— SELECTED EXTRACT —
_ _ _ _
My aim is to do what Christians have been doing for 2,000 years.
According to this text, my aim is to do something that God is actually pleased with.
It is something that is the plan and the power of God to save those who believe.
What I aim to do is something that the Corinthians were losing sight of.…, and frankly what many churches in our day have lost sight of.
My aim is to preach.
That’s the word Paul uses in verse 21 and verse 22.
The word “preach” is a unique word.
It is not the same thing as the word “teach”
It is not the same as “instruct” Or “tell” Or “explain”
The word “preach” In the first century commonly referred to the town crier or the town herald….
He’s the messenger who ran ahead of the coming king with a message that carried with it the authority of the king.
The town herald would arrive into a town and with all of the passion and the energy within him he would declare, or announce, or proclaim the good news of the coming King.
To preach is to cry out…with a passion that is appropriate to the message itself and the authority of the one who sent the message.
My aim this morning is to preach…
to cry out, to announce, to proclaim, to herald a message that is not my message, but rather it is a message handed down to me....
a message that Paul summarizes like this.
In verse 21… he summarizes the message with a phrase, “The Word of the Cross”
In verse 22… he says “it pleased God through the folly of what we preach to save those who believe.”
In verse 23, he says “we preach Christ crucified”
There was a fundamental problem happening within the Corinthian church…
They had lost their appetite and appreciation for the faithful preaching of the word of the cross.
They had elevated the Corinthian values of human wisdom, oration, rhetoric, debate, and entertainment.
They Loved eloquent speeches More than they loved the message of the cross.
They prized Corinthian values like strength, and pride, and power, and eloquence, and social status…,
And as their value for Corinthian culture increased…, their unity around the primary message of Christianity decreased.
Sin entered the church.
Division entered the church.
And rather than reaching the Corinthian culture with the gospel…, they simply became what they were trying to reach.
They began to argue about who was greatest,
and who followed the more powerful and the more eloquent leader, and before too long…, they valued what the world valued so much that they emptied the message of the cross of its power in the church.
That is where we left off last week..
A divided church prioritizing the wrong things And falling apart from within.
This is what Paul last said in verse 17.
1 Corinthians 1:17 ESV
17 For Christ did not send me to baptize but to preach the gospel, and not with words of eloquent wisdom, lest the cross of Christ be emptied of its power.
in other words…
I have no interest in impressing you Corinthians.
I have no interest in drawing a crowd with my pristine presentation.
_ _ _ _
— DATA PROVIDED —
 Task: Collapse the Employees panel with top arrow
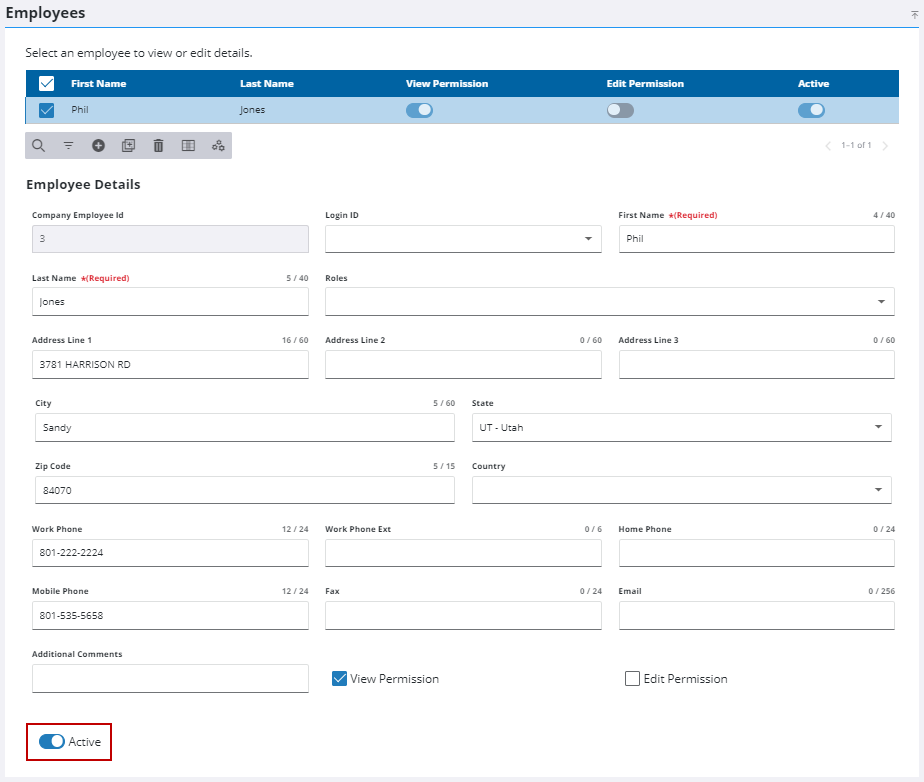[x=914, y=14]
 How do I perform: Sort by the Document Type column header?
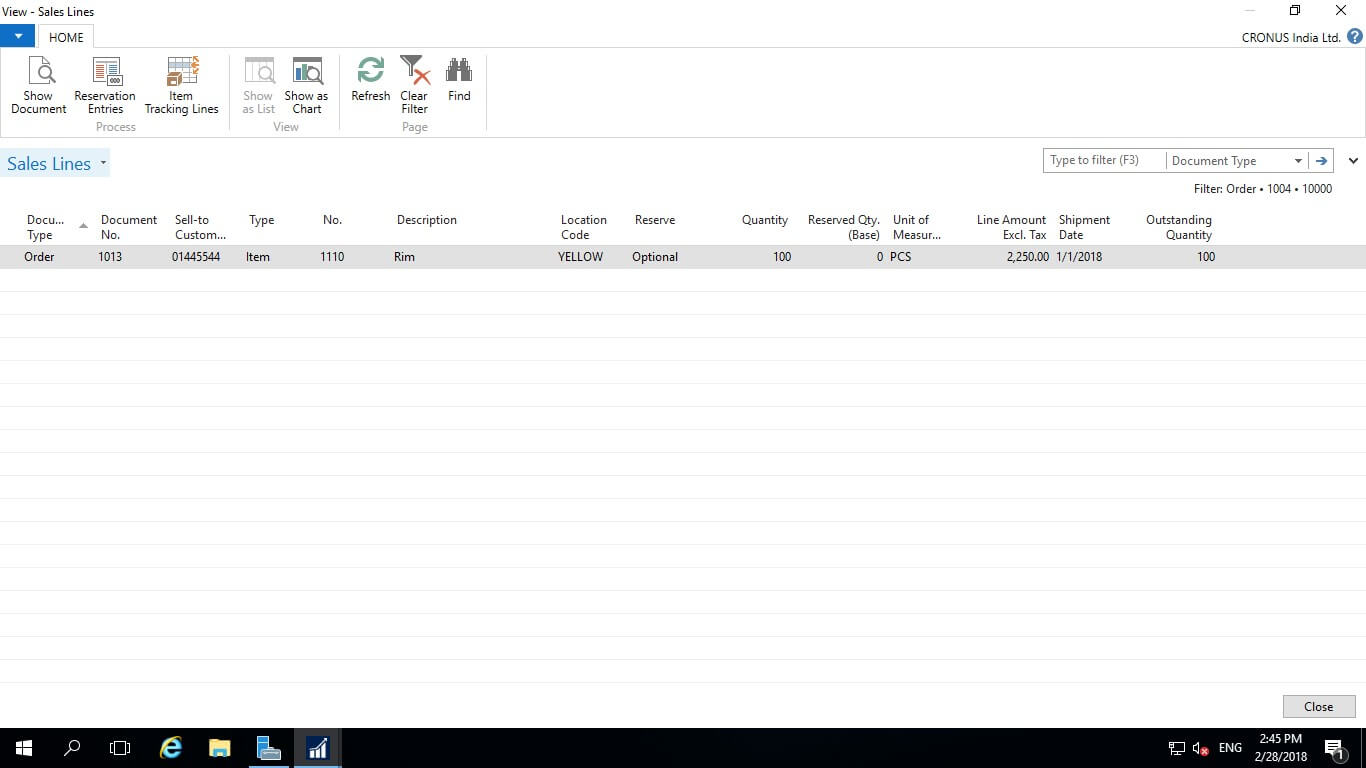coord(46,227)
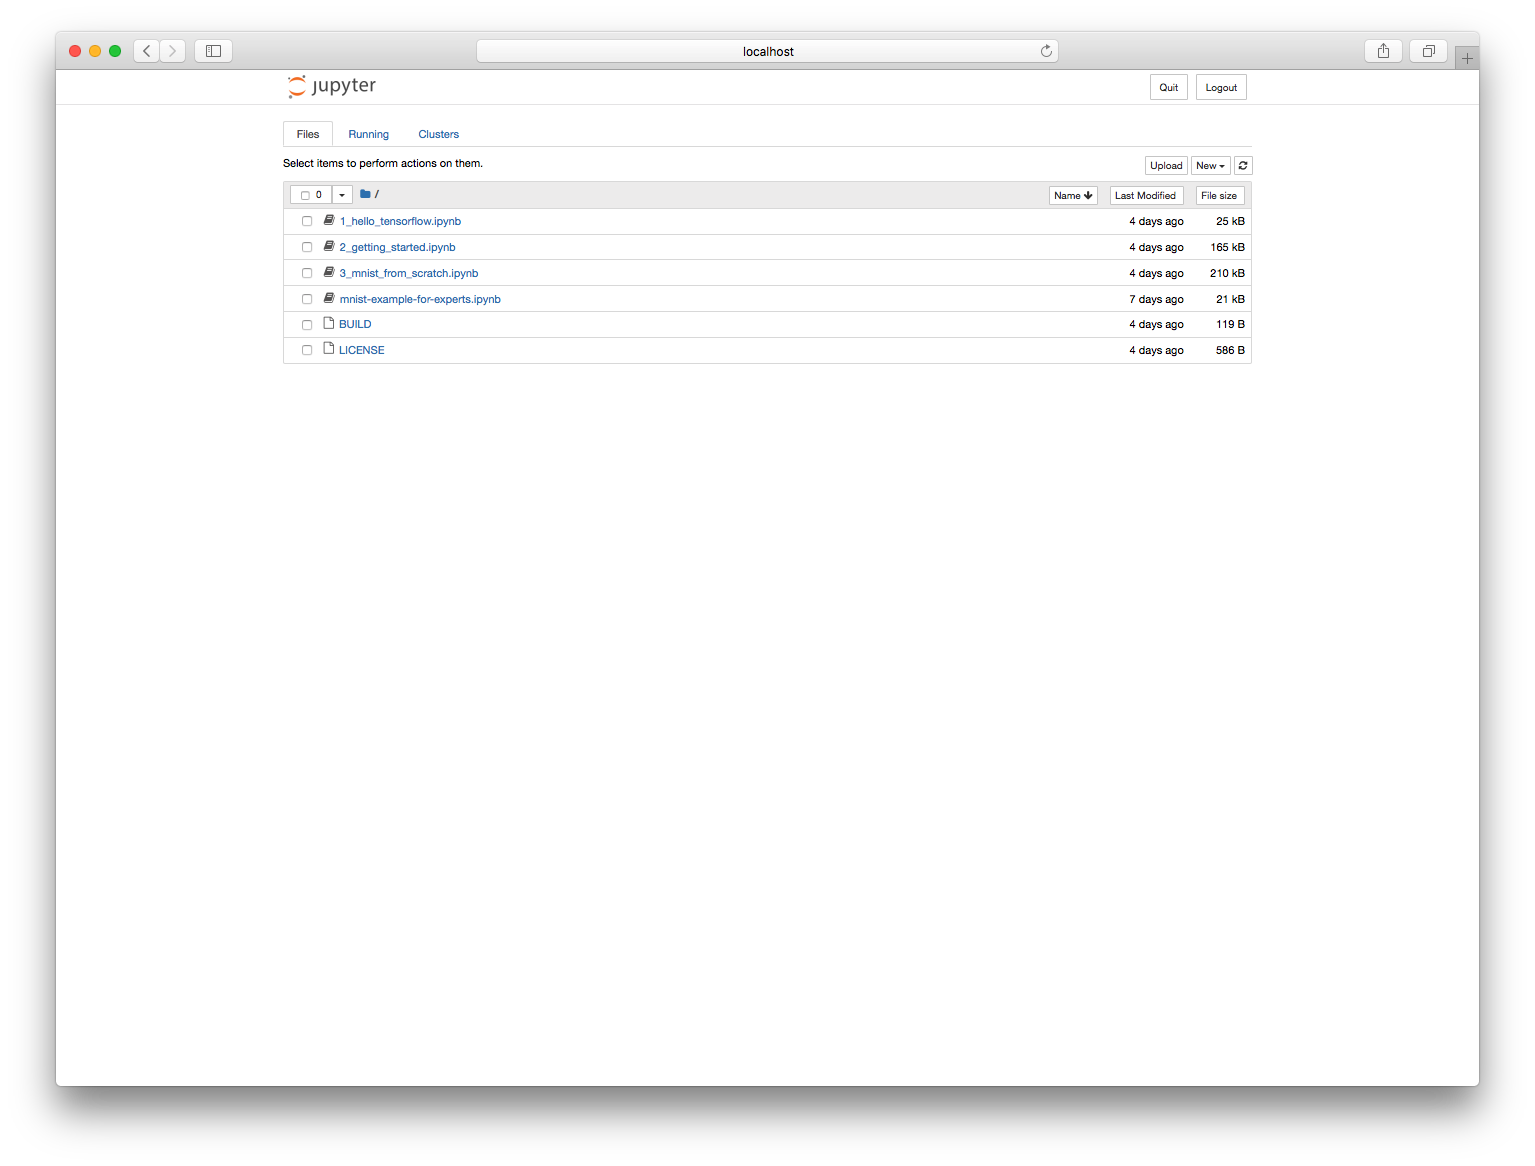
_ _ _ _
— EXERCISE REQUIREMENTS —
(1) In the sermon excerpt on preaching, copy the stretch from "He’s the messenger" through "summarizes like this.".
(2) Decide whether each statement agrees with the sermon excerpt on preaching. Answer yes or no for each, quoting the words of the excerpt that decide it.
(a) The excerpt treats the word "preach" as meaning the same thing as "teach."
(b) In the first century, the word "preach" commonly referred to the town crier or town herald.
(c) The Corinthians loved eloquent speeches more than they loved the message of the cross.
(3) According to the sermon excerpt on preaching, what phrase does Paul use in verse 21 to summarize the message?

— COMPLETED EXERCISE —
(1)
He’s the messenger who ran ahead of the coming king with a message that carried with it the authority of the king.
The town herald would arrive into a town and with all of the passion and the energy within him he would declare, or announce, or proclaim the good news of the coming King.
To preach is to cry out…with a passion that is appropriate to the message itself and the authority of the one who sent the message.
My aim this morning is to preach…
to cry out, to announce, to proclaim, to herald a message that is not my message, but rather it is a message handed down to me....
a message that Paul summarizes like this.

(2)
(a) No: "It is not the same thing as the word “teach”"
(b) Yes: "The word “preach” In the first century commonly referred to the town crier or the town herald"
(c) Yes: "They Loved eloquent speeches More than they loved the message of the cross."

(3) "The Word of the Cross"